The magnetics of meteorites

METEORITE hunters are unwittingly ruining their finds by swiping them with bar magnets. This common field test for identifying genuine meteorites could magnetise them and wipe them clean of subtle fields that tell us about the early Solar System.

Most terrestrial rocks aren’t magnetic because heavy metals like iron sank from the crust to the planet’s core while the Earth was still molten. In contrast, most meteorites are magnetised, and it was presumed this was because they had broken off iron-rich magnetic asteroids that formed in the primordial Solar System.

So when NASA’s NEAR space probe landed on the surface of the asteroid Eros in 2001, scientists were surprised to find no sign of a magnetic field. They eventually decided this was because of Eros’s large size: the bigger the body, the harder it is to magnetise. Small pieces that have broken off such large asteroids and wound up on Earth must have become magnetised by passing through the Earth’s magnetic field.

But Peter Wasilewski of NASA Goddard Space Flight Center reckoned something more earthly was afoot. In a review to be published in June’s The Meteoritical Bulletin he says he became suspicious when he found that some meteorites were hundreds of times more magnetic than similar specimens. And meteorites carefully collected by specialist teams in the Antarctic were less magnetic than those turned in elsewhere, even though they had presumably undergone similar conditions on entry. “Some of this has to be contamination,” he says.

Tim Jull who studies meteorites at the University of Arizona in Tucson says Wasilewski is right. “It makes a lot of sense,” he says. “People in the field put bar magnets on meteorites all the time because that’s how you tell if they’re magnetic.”

Meteorites may in fact have very weak magnetic signatures that reflect the conditions in which their parent asteroids were formed. But contact with magnets on Earth would wipe or distort that information just as exposure to a magnet can ruin a credit card’s magnetic strip. “You destroy everything that was there and you introduce new magnetic signatures,” says Wasilewski.

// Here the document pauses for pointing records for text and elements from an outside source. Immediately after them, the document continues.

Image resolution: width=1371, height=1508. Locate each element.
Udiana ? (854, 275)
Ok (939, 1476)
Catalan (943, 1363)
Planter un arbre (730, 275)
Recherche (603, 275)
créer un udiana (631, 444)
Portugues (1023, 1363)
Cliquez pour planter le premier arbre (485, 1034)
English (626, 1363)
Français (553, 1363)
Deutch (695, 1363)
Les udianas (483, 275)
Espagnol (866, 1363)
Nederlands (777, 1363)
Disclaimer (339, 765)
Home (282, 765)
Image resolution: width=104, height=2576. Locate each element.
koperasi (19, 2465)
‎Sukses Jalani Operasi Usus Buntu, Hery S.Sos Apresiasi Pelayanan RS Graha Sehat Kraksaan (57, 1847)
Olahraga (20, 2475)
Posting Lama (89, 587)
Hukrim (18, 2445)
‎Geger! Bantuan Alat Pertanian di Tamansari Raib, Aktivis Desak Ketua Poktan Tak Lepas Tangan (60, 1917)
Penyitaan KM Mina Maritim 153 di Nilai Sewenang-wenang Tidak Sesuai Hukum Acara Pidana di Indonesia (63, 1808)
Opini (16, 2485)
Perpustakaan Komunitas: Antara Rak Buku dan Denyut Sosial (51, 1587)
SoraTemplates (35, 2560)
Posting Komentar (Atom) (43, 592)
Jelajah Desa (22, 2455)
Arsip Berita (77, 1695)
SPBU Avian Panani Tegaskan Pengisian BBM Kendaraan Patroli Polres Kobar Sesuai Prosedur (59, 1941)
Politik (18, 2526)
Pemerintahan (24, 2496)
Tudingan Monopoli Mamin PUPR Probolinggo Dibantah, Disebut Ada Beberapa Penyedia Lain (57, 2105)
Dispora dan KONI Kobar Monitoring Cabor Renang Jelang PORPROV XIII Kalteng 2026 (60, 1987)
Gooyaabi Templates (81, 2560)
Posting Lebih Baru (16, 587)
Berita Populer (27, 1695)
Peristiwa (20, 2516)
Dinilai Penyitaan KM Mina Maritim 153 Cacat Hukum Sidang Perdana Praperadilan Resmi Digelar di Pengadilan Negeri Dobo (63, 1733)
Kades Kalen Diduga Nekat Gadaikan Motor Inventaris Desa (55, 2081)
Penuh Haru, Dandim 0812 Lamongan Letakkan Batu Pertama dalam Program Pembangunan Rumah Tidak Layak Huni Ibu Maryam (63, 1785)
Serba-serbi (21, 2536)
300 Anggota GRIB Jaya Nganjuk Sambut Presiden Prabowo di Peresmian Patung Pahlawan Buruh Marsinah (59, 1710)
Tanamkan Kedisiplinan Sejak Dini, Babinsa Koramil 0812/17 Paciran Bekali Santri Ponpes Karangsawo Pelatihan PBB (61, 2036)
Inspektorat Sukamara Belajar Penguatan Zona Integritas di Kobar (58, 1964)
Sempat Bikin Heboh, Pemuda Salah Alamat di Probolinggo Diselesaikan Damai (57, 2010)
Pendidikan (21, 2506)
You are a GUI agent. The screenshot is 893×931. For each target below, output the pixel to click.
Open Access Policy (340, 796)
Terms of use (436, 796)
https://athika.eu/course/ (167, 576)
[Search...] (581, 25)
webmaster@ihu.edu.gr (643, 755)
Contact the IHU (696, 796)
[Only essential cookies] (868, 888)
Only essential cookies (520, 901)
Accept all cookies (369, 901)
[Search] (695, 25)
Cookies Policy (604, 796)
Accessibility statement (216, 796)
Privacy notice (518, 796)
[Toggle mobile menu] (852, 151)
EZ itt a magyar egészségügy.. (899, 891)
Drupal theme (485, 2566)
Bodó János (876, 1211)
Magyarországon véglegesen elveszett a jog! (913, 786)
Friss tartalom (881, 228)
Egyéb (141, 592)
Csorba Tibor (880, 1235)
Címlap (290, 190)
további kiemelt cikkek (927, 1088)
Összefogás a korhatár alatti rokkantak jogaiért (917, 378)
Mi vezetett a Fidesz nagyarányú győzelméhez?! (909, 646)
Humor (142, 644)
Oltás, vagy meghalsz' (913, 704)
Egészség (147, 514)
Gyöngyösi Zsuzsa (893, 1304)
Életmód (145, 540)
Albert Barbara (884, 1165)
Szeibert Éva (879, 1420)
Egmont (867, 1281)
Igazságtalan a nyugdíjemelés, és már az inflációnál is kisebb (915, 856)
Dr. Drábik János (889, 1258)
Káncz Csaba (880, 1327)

Despite increasing interest in collecting meteorites, there’s no protocol for avoiding magnetic contamination, and no one knows if it’s possible to detect weak primordial signals in contaminated rocks. Yet such data would be extremely valuable to planetary scientists. A meteorite’s magnetic fields and chemical composition would help pin down when and where in the Solar System its parent asteroid formed. With enough samples, it might be possible to map out the primordial magnetic fields that helped to shape planetary formation 5 billion years ago.